Temporal and spatial variation of physical, biological, and chemical parameters in a large waste stabilisation pond, and the implications for WSP modelling

Sweeney, D. G.; Nixon, J. B.; Cromar, N. J.; Fallowfield, H. J.
June 2007
Water Science & Technology;2007, Vol. 55 Issue 11, p1
The spatial and temporal variation of physical, chemical, and biological parameters was determined, in summer and winter, at nine sites in a large (112 ha) waste stabilisation pond (WSP) at the Bolivar Wastewater Treatment Plant. Each site was extensively sampled over the course of one day, with the nine sites sampled over successive days at exactly the same times of day, progressing in the direction of bulk flow through the pond. Analyses of covariance were used to test the independent impact of site and climate on the way in which the mean values and stratification gradient of the physical, chemical, and biological parameters varied diurnally at each site. In both winter and summer studies there was a very strong correlation at all sites between changes in temperature, pH and dissolved oxygen (DO). Mean pond temperatures were higher in summer than winter, and thermal stratification was more common in summer. In summer, during the day at each site, concentrations of chlorophyll-a, DO, suspended solids and pH increased with higher solar radiation levels. This relationship was less evident in winter. There was no systematic depth or temporal variation identified in either the summer or winter study for the broad range of d chemical parameters measured. Mean values for these parameters, and to a lesser extent their stratification gradients, increased by varying extents throughout the day at the different sites in both summer and winter, irrespective of changes in climate when the different sites were sampled. Sites nearer the inlet to the WSP recorded lower NH4N and higher NO2N and NO3N concentrations than the rest of the WSP. This was indicative of nitrification.
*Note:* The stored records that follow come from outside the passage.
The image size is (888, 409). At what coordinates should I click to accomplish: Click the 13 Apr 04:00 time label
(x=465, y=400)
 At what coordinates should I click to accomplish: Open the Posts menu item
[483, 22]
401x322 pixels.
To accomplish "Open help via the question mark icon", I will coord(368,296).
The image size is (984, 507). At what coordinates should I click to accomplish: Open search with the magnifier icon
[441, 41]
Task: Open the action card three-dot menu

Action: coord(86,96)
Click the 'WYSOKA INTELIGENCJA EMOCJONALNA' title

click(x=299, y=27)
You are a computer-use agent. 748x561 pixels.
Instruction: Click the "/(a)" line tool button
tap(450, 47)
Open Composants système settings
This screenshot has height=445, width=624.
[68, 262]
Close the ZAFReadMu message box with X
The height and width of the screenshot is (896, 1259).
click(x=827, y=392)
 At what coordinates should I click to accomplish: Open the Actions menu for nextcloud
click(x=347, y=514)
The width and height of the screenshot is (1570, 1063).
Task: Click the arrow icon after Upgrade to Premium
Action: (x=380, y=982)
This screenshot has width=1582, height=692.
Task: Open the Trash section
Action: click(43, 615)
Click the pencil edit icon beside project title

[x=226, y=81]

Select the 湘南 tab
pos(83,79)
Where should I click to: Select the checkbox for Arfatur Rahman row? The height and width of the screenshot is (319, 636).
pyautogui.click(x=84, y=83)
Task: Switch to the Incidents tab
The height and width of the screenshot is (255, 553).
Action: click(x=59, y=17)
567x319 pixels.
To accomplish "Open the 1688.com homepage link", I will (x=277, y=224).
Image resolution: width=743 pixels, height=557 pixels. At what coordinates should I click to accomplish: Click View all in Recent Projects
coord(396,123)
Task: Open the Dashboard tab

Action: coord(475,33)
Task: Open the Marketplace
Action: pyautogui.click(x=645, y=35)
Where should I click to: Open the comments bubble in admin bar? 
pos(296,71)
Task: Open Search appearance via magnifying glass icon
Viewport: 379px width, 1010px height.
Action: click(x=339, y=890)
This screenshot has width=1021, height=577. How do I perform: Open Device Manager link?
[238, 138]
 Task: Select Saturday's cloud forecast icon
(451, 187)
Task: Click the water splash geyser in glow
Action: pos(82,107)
Somewhat surprisingly, high DO concentrations were also recorded at these sites near the inlets. Computational fluid dynamics (CFD) modelling, incorporating the predominant wind conditions, offers a rationale for these observations. Recirculation was evident, which may increase the residence time for the slow growing autotrophic nitrifying bacteria and recirculate oxygen rich water around these sites -- conditions which would enhance nitrification. Understanding the effect of these variations, overlaid by the influence of hydraulic and temporal scenarios, assists in developing a mechanistic understanding of pond operation.